----- Dataset content

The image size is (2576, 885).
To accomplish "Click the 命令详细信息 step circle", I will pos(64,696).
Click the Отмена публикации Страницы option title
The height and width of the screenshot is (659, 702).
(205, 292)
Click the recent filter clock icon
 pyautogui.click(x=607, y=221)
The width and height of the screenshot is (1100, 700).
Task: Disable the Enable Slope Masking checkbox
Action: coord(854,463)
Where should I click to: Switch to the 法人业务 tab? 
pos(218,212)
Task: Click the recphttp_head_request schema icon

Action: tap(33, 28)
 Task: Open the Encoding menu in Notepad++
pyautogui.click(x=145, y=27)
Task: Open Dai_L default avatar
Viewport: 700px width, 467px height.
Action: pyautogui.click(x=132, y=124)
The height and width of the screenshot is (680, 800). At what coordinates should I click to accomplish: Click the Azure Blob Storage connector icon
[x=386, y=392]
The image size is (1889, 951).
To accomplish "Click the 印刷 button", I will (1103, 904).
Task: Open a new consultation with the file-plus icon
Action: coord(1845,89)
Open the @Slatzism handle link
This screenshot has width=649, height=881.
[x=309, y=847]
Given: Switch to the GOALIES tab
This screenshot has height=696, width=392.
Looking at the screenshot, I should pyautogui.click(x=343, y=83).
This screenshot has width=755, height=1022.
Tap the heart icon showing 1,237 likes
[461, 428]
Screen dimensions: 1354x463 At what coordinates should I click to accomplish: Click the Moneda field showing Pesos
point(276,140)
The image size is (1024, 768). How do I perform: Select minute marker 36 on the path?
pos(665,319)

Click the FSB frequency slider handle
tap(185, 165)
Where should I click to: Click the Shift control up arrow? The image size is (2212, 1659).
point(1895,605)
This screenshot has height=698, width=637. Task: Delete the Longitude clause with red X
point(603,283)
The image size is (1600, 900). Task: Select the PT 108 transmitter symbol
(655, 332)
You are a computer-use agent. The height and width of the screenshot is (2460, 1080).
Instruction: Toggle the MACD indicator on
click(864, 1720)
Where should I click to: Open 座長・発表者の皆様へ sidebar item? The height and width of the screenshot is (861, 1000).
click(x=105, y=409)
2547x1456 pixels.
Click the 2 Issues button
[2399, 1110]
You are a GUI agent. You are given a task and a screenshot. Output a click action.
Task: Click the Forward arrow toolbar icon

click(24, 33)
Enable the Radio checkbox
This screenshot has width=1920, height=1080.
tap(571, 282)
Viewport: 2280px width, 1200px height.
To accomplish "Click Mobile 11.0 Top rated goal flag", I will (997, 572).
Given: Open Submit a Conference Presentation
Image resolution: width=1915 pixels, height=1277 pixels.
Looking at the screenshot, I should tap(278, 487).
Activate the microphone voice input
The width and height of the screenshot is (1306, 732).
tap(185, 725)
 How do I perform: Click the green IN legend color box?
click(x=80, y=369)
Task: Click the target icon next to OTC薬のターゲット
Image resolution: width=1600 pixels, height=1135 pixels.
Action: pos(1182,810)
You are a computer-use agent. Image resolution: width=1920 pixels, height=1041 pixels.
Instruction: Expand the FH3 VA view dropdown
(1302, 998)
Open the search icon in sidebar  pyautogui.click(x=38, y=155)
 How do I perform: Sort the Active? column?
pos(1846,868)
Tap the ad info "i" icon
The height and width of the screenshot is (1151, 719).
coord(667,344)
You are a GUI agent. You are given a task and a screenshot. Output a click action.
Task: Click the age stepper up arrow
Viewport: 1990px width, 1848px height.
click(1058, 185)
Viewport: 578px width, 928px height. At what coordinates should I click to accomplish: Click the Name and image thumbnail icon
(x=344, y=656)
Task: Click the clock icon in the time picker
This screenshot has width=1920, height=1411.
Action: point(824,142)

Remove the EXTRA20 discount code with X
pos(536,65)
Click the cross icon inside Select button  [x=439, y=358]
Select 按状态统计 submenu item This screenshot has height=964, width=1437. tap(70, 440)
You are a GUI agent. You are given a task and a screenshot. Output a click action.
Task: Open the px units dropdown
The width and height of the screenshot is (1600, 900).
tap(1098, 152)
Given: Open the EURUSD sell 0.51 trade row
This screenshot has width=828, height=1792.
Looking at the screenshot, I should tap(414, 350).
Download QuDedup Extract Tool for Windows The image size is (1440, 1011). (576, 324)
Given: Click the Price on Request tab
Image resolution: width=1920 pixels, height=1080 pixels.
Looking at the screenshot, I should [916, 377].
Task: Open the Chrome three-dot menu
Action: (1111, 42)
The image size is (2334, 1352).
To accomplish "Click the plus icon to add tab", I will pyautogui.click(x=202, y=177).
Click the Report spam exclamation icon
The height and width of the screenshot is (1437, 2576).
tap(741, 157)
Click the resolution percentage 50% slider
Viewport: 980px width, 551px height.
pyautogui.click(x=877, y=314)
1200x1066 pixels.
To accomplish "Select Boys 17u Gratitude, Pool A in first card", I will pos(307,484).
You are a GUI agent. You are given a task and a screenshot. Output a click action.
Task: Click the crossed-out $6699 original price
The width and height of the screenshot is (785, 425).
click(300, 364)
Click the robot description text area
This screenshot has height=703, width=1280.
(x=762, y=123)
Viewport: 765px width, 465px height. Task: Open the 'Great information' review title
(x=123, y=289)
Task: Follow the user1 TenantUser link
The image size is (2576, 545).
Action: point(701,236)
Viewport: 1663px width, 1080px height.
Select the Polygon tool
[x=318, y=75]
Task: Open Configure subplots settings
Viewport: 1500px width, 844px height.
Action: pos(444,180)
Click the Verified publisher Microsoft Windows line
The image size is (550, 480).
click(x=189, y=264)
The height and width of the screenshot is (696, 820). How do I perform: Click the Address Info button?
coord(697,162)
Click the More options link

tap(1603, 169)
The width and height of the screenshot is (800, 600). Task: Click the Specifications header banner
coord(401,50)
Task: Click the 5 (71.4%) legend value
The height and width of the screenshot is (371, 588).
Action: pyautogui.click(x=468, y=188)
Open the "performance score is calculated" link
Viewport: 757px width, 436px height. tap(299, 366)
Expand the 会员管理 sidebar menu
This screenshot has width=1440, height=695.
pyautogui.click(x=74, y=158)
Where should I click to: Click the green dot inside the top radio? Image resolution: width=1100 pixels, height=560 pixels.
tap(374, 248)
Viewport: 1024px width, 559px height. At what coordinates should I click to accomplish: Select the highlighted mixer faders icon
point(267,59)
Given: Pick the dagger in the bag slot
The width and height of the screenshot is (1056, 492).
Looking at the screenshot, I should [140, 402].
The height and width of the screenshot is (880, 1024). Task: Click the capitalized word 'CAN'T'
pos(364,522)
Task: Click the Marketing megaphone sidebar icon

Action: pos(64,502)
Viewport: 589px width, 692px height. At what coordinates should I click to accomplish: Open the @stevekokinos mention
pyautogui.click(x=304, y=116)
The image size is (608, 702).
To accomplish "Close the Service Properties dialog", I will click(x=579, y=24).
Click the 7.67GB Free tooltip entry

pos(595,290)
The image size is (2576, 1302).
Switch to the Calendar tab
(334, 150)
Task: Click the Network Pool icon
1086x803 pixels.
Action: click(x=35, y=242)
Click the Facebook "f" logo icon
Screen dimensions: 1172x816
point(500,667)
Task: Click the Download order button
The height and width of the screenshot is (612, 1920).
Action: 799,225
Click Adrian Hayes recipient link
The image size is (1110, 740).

----------

Task statement. Rewrite the records above, swapping "The image size is" for "The screenshot size is" everywhere it occurs and leaving everything else unchanged.

Finished task.
The screenshot size is (2576, 885).
To accomplish "Click the 命令详细信息 step circle", I will pos(64,696).
Click the Отмена публикации Страницы option title
The height and width of the screenshot is (659, 702).
(205, 292)
Click the recent filter clock icon
 pyautogui.click(x=607, y=221)
The width and height of the screenshot is (1100, 700).
Task: Disable the Enable Slope Masking checkbox
Action: coord(854,463)
Where should I click to: Switch to the 法人业务 tab? 
pos(218,212)
Task: Click the recphttp_head_request schema icon

Action: tap(33, 28)
 Task: Open the Encoding menu in Notepad++
pyautogui.click(x=145, y=27)
Task: Open Dai_L default avatar
Viewport: 700px width, 467px height.
Action: pyautogui.click(x=132, y=124)
The height and width of the screenshot is (680, 800). At what coordinates should I click to accomplish: Click the Azure Blob Storage connector icon
[x=386, y=392]
The screenshot size is (1889, 951).
To accomplish "Click the 印刷 button", I will (1103, 904).
Task: Open a new consultation with the file-plus icon
Action: coord(1845,89)
Open the @Slatzism handle link
This screenshot has width=649, height=881.
[x=309, y=847]
Given: Switch to the GOALIES tab
This screenshot has height=696, width=392.
Looking at the screenshot, I should pyautogui.click(x=343, y=83).
This screenshot has width=755, height=1022.
Tap the heart icon showing 1,237 likes
[461, 428]
Screen dimensions: 1354x463 At what coordinates should I click to accomplish: Click the Moneda field showing Pesos
point(276,140)
The screenshot size is (1024, 768). How do I perform: Select minute marker 36 on the path?
pos(665,319)

Click the FSB frequency slider handle
tap(185, 165)
Where should I click to: Click the Shift control up arrow? The screenshot size is (2212, 1659).
point(1895,605)
This screenshot has height=698, width=637. Task: Delete the Longitude clause with red X
point(603,283)
The screenshot size is (1600, 900). Task: Select the PT 108 transmitter symbol
(655, 332)
You are a computer-use agent. The height and width of the screenshot is (2460, 1080).
Instruction: Toggle the MACD indicator on
click(864, 1720)
Where should I click to: Open 座長・発表者の皆様へ sidebar item? The height and width of the screenshot is (861, 1000).
click(x=105, y=409)
2547x1456 pixels.
Click the 2 Issues button
[2399, 1110]
You are a GUI agent. You are given a task and a screenshot. Output a click action.
Task: Click the Forward arrow toolbar icon

click(24, 33)
Enable the Radio checkbox
This screenshot has width=1920, height=1080.
tap(571, 282)
Viewport: 2280px width, 1200px height.
To accomplish "Click Mobile 11.0 Top rated goal flag", I will (997, 572).
Given: Open Submit a Conference Presentation
Image resolution: width=1915 pixels, height=1277 pixels.
Looking at the screenshot, I should tap(278, 487).
Activate the microphone voice input
The width and height of the screenshot is (1306, 732).
tap(185, 725)
 How do I perform: Click the green IN legend color box?
click(x=80, y=369)
Task: Click the target icon next to OTC薬のターゲット
Image resolution: width=1600 pixels, height=1135 pixels.
Action: pos(1182,810)
You are a computer-use agent. Image resolution: width=1920 pixels, height=1041 pixels.
Instruction: Expand the FH3 VA view dropdown
(1302, 998)
Open the search icon in sidebar  pyautogui.click(x=38, y=155)
 How do I perform: Sort the Active? column?
pos(1846,868)
Tap the ad info "i" icon
The height and width of the screenshot is (1151, 719).
coord(667,344)
You are a GUI agent. You are given a task and a screenshot. Output a click action.
Task: Click the age stepper up arrow
Viewport: 1990px width, 1848px height.
click(1058, 185)
Viewport: 578px width, 928px height. At what coordinates should I click to accomplish: Click the Name and image thumbnail icon
(x=344, y=656)
Task: Click the clock icon in the time picker
This screenshot has width=1920, height=1411.
Action: point(824,142)

Remove the EXTRA20 discount code with X
pos(536,65)
Click the cross icon inside Select button  [x=439, y=358]
Select 按状态统计 submenu item This screenshot has height=964, width=1437. tap(70, 440)
You are a GUI agent. You are given a task and a screenshot. Output a click action.
Task: Open the px units dropdown
The width and height of the screenshot is (1600, 900).
tap(1098, 152)
Given: Open the EURUSD sell 0.51 trade row
This screenshot has width=828, height=1792.
Looking at the screenshot, I should tap(414, 350).
Download QuDedup Extract Tool for Windows The screenshot size is (1440, 1011). (576, 324)
Given: Click the Price on Request tab
Image resolution: width=1920 pixels, height=1080 pixels.
Looking at the screenshot, I should [916, 377].
Task: Open the Chrome three-dot menu
Action: (1111, 42)
The screenshot size is (2334, 1352).
To accomplish "Click the plus icon to add tab", I will pyautogui.click(x=202, y=177).
Click the Report spam exclamation icon
The height and width of the screenshot is (1437, 2576).
tap(741, 157)
Click the resolution percentage 50% slider
Viewport: 980px width, 551px height.
pyautogui.click(x=877, y=314)
1200x1066 pixels.
To accomplish "Select Boys 17u Gratitude, Pool A in first card", I will pos(307,484).
You are a GUI agent. You are given a task and a screenshot. Output a click action.
Task: Click the crossed-out $6699 original price
The width and height of the screenshot is (785, 425).
click(300, 364)
Click the robot description text area
This screenshot has height=703, width=1280.
(x=762, y=123)
Viewport: 765px width, 465px height. Task: Open the 'Great information' review title
(x=123, y=289)
Task: Follow the user1 TenantUser link
The screenshot size is (2576, 545).
Action: point(701,236)
Viewport: 1663px width, 1080px height.
Select the Polygon tool
[x=318, y=75]
Task: Open Configure subplots settings
Viewport: 1500px width, 844px height.
Action: pos(444,180)
Click the Verified publisher Microsoft Windows line
The screenshot size is (550, 480).
click(x=189, y=264)
The height and width of the screenshot is (696, 820). How do I perform: Click the Address Info button?
coord(697,162)
Click the More options link

tap(1603, 169)
The width and height of the screenshot is (800, 600). Task: Click the Specifications header banner
coord(401,50)
Task: Click the 5 (71.4%) legend value
The height and width of the screenshot is (371, 588).
Action: pyautogui.click(x=468, y=188)
Open the "performance score is calculated" link
Viewport: 757px width, 436px height. tap(299, 366)
Expand the 会员管理 sidebar menu
This screenshot has width=1440, height=695.
pyautogui.click(x=74, y=158)
Where should I click to: Click the green dot inside the top radio? Image resolution: width=1100 pixels, height=560 pixels.
tap(374, 248)
Viewport: 1024px width, 559px height. At what coordinates should I click to accomplish: Select the highlighted mixer faders icon
point(267,59)
Given: Pick the dagger in the bag slot
The width and height of the screenshot is (1056, 492).
Looking at the screenshot, I should [140, 402].
The height and width of the screenshot is (880, 1024). Task: Click the capitalized word 'CAN'T'
pos(364,522)
Task: Click the Marketing megaphone sidebar icon

Action: pos(64,502)
Viewport: 589px width, 692px height. At what coordinates should I click to accomplish: Open the @stevekokinos mention
pyautogui.click(x=304, y=116)
The screenshot size is (608, 702).
To accomplish "Close the Service Properties dialog", I will click(x=579, y=24).
Click the 7.67GB Free tooltip entry

pos(595,290)
The screenshot size is (2576, 1302).
Switch to the Calendar tab
(334, 150)
Task: Click the Network Pool icon
1086x803 pixels.
Action: click(x=35, y=242)
Click the Facebook "f" logo icon
Screen dimensions: 1172x816
point(500,667)
Task: Click the Download order button
The height and width of the screenshot is (612, 1920).
Action: 799,225
Click Adrian Hayes recipient link
The screenshot size is (1110, 740).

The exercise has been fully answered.